Pénibilité : où sont passés les rayonnements ionisants ?
Les radiations ionisantes ont disparu du décret « pénibilité » publié le 30 mars dernier. Elles figuraient bien pourtant dans la liste des facteurs de risque de pénibilité présentée pour avis aux partenaires sociaux le 23 février dernier.
En catimini. Le gouvernement a discrètement retiré les rayonnements ionisants de la liste des expositions aux cancérogènes pouvant ouvrir droit à une retraite anticipée, dans le dernier décret sur la pénibilité paru le 30 mars dernier. C'est la fédération CGT de l'énergie qui a découvert le pot aux roses et qui le dénonce dans un communiqué de presse publié ce matin. « Farce ? Pour le gouvernement, l'exposition aux rayonnements ionisants n'est plus cancérogène », titre avec humour le communiqué.
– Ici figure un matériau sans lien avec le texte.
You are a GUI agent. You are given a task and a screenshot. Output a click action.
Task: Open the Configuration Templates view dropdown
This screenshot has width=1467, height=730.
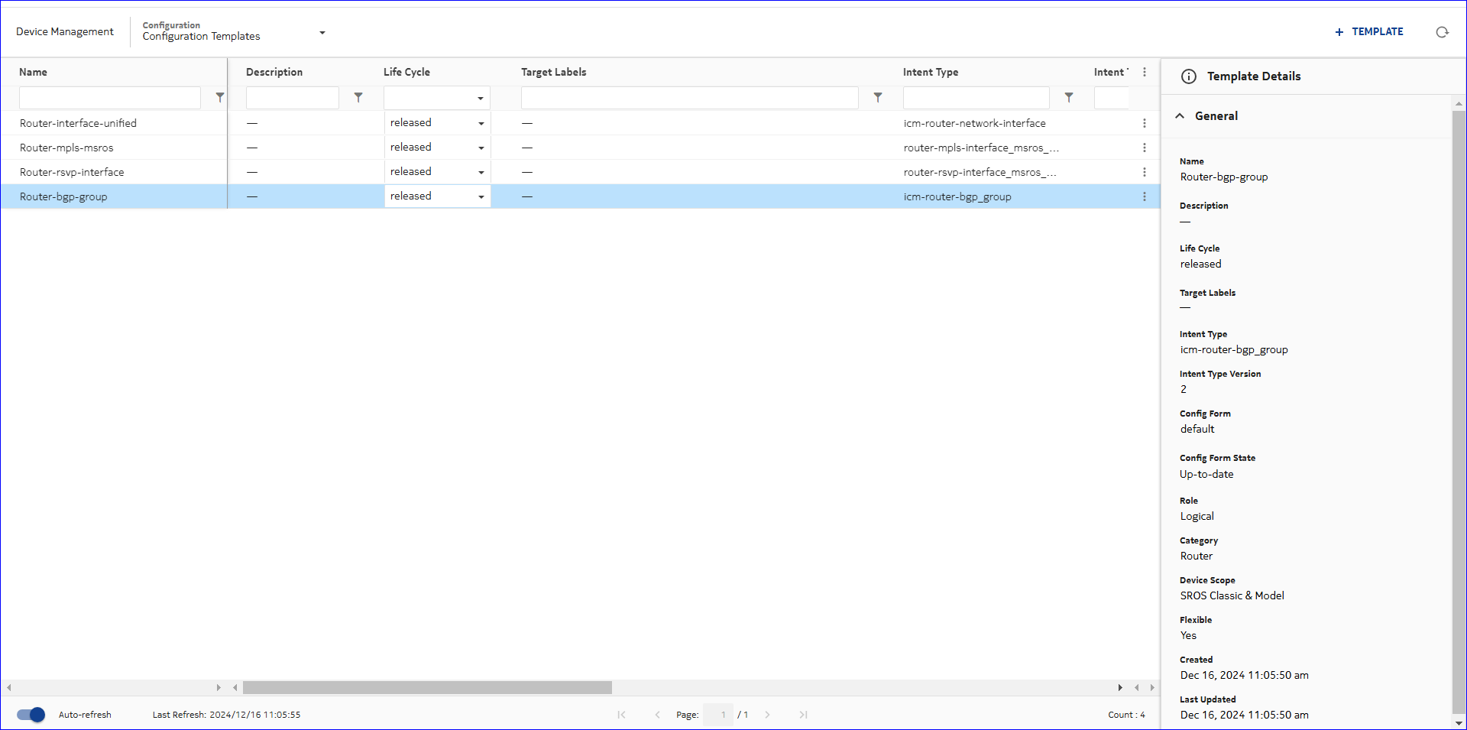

La CGT voit dans ce retrait la « conséquence d'un formidable lobbying exercé par les industriels du nucléaire, au moment même où le monde entier s'interroge sur la santé de ces travailleurs qui interviennent sur le site de Fukushima ».
Pourtant, dans la version du décret présentée pour consultation, le 23 février dernier, à la commission « accidents du travail-maladies professionnelles » de la Caisse nationale d'assurance maladie, l'exposition aux rayonnements ionisants était bien mentionnée. Absente de la première rédaction, elle avait été ajoutée à la demande des organisations syndicales.
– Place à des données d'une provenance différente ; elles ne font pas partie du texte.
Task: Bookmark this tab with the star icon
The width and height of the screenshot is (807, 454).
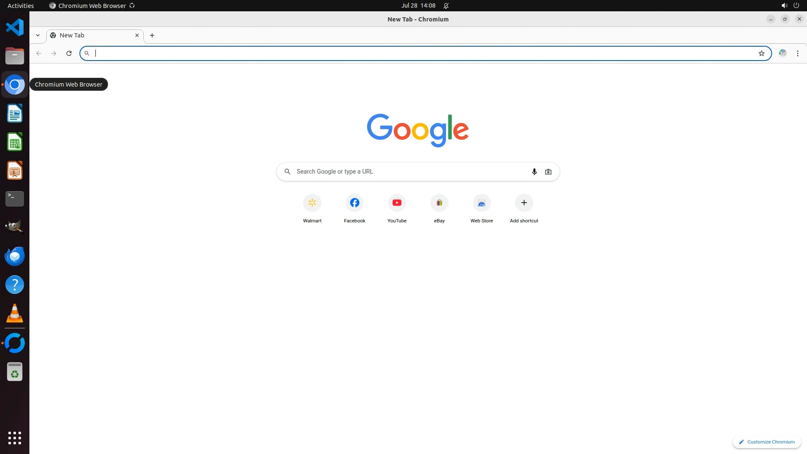Action: 761,53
Pour Michel Lallier, qui siège pour la CGT au Haut Comité de la transparence du nucléaire, la décision du gouvernement de la retirer « est d'autant plus incompréhensible que le risque de développer un cancer ou une leucémie pour les travailleurs du nucléaire exposés aux rayonnements ionisants aux limites réglementaires est supérieur à celui encouru par d'autres salariés exposés dans les mêmes conditions à d'autres substances cancérogènes qui, elles, figurent bien dans le décret pénibilité ».
Le communiqué de presse de la CGT indique d'ailleurs plusieurs références bibliographiques du Circ (Centre international de recherches sur le cancer) et de l'InVS (Institut de veille sanitaire) relatives à des études épidémiologiques confirmant sa thèse. Il rappelle aussi que 320 000 salariés en France sont exposés aux rayonnements ionisants, dans l'industrie nucléaire, mais aussi dans l'industrie non nucléaire et dans le secteur médical.
Interrogé en début de matinée par Santé & Travail, le cabinet du ministre du Travail, Xavier Bertrand, explique que « les rayonnements ionisants ne faisaient par partie de la liste des facteurs de pénibilité sur laquelle les partenaires sociaux étaient tombés d'accord en septembre 2008. Du point de vue de la prévention (NDLR : le décret prévoit également un volet prévention pour les facteurs de risque de pénibilité), il existe déjà un dispositif conséquent de traçabilité des expositions pour les rayonnements ionisants.»
Dont acte. Mais sur le volet réparation de la pénibilité, sur lequel les attentes sociales sont les plus fortes, le cabinet du ministre n'a toujours pas d'explication à apporter à l'heure où nous publions cet article.